> **EXCERPTED RECORDS**:
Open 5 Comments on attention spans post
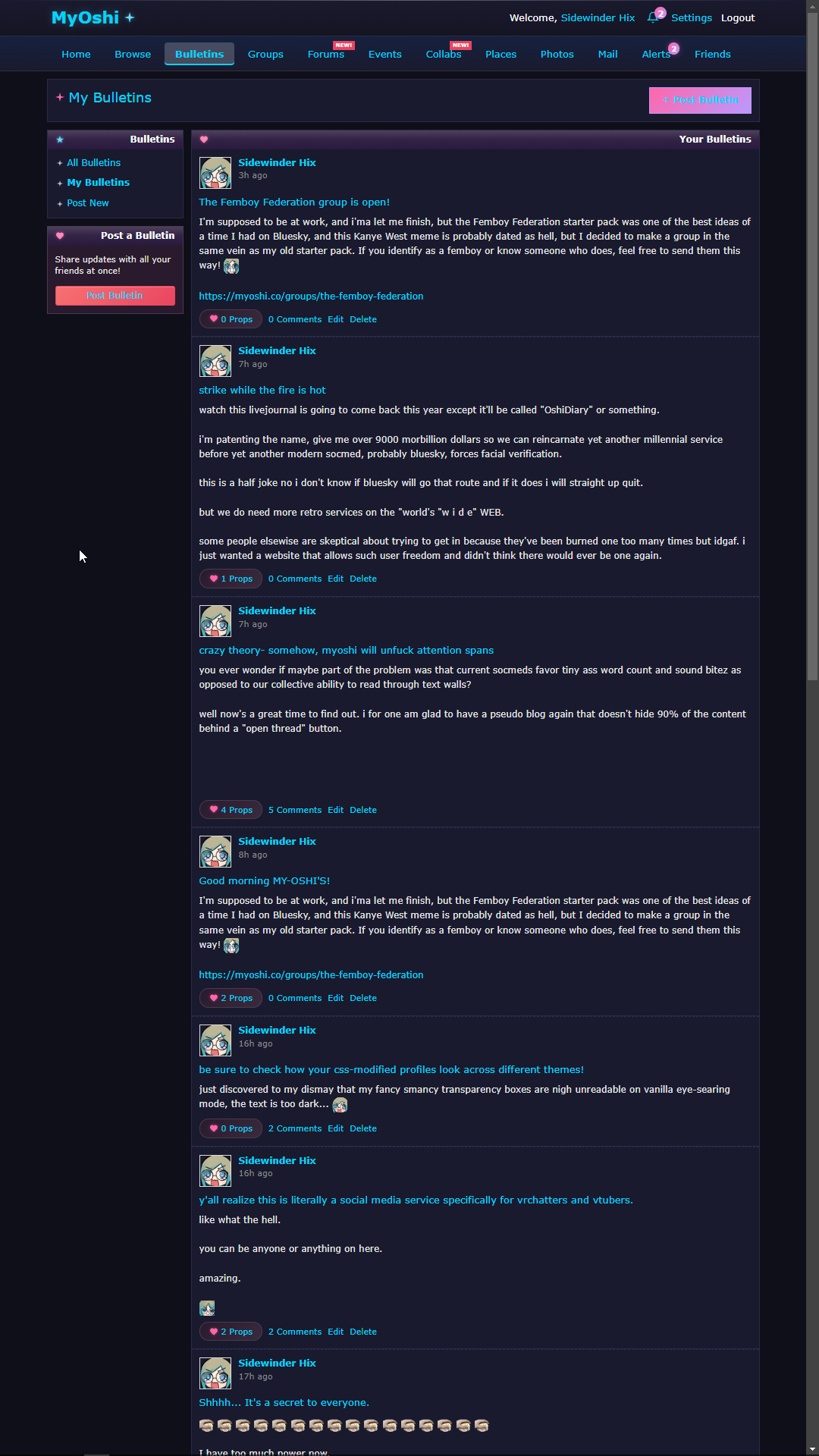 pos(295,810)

---

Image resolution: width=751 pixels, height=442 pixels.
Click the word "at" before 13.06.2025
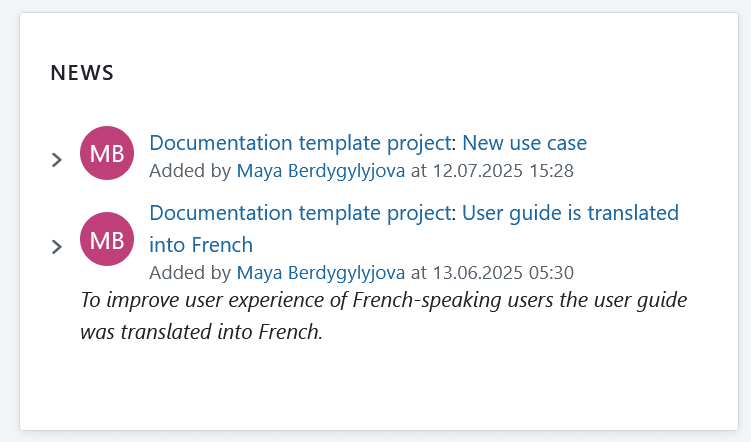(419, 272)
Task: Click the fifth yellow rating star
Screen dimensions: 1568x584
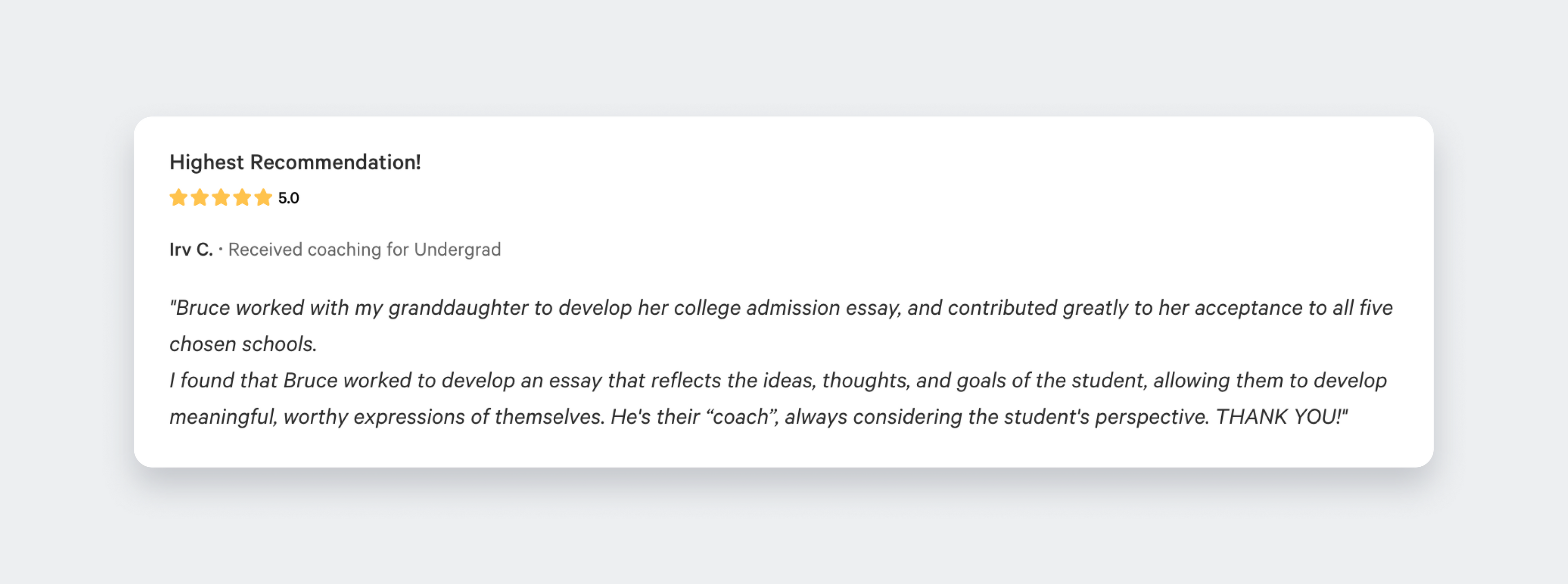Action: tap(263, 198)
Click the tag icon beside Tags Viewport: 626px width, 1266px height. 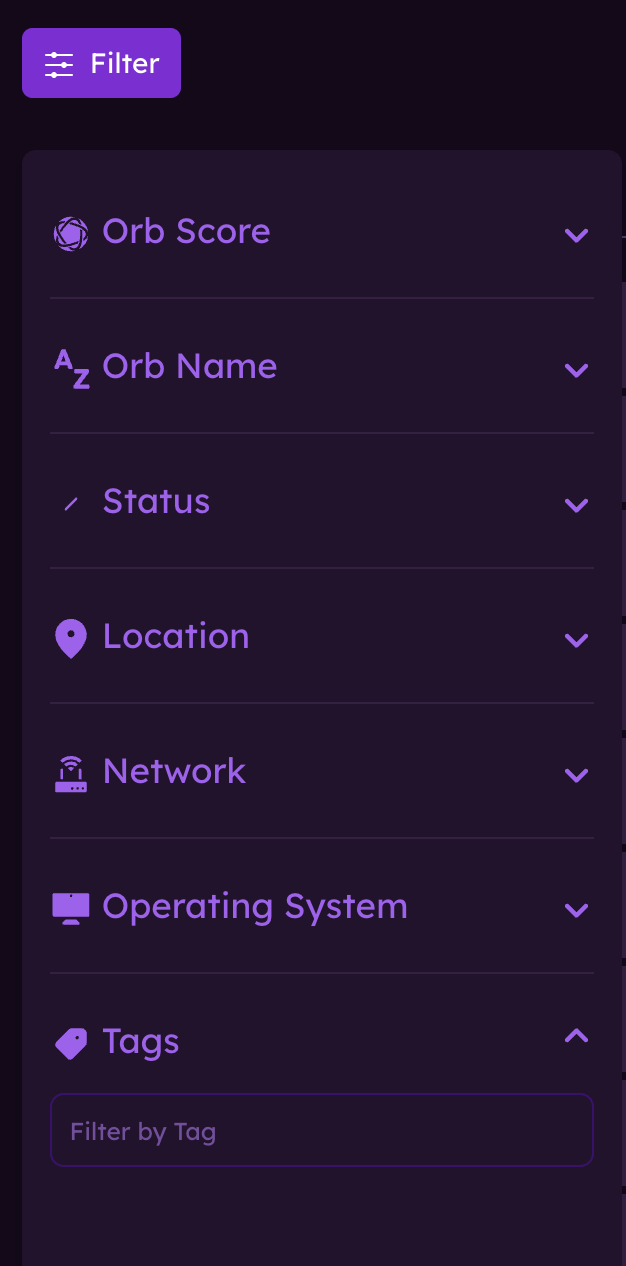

> **PROBLEM**:
Within the entries above, the lines from the one containing "Click the word" through the one containing "Click the tag" are to be transcribed exactly, ends included, pictures excluded.

> **FINISHED EXERCISE**:
Click the word "at" before 13.06.2025
(419, 272)
Task: Click the fifth yellow rating star
Screen dimensions: 1568x584
Action: tap(263, 198)
Click the tag icon beside Tags Viewport: 626px width, 1266px height. 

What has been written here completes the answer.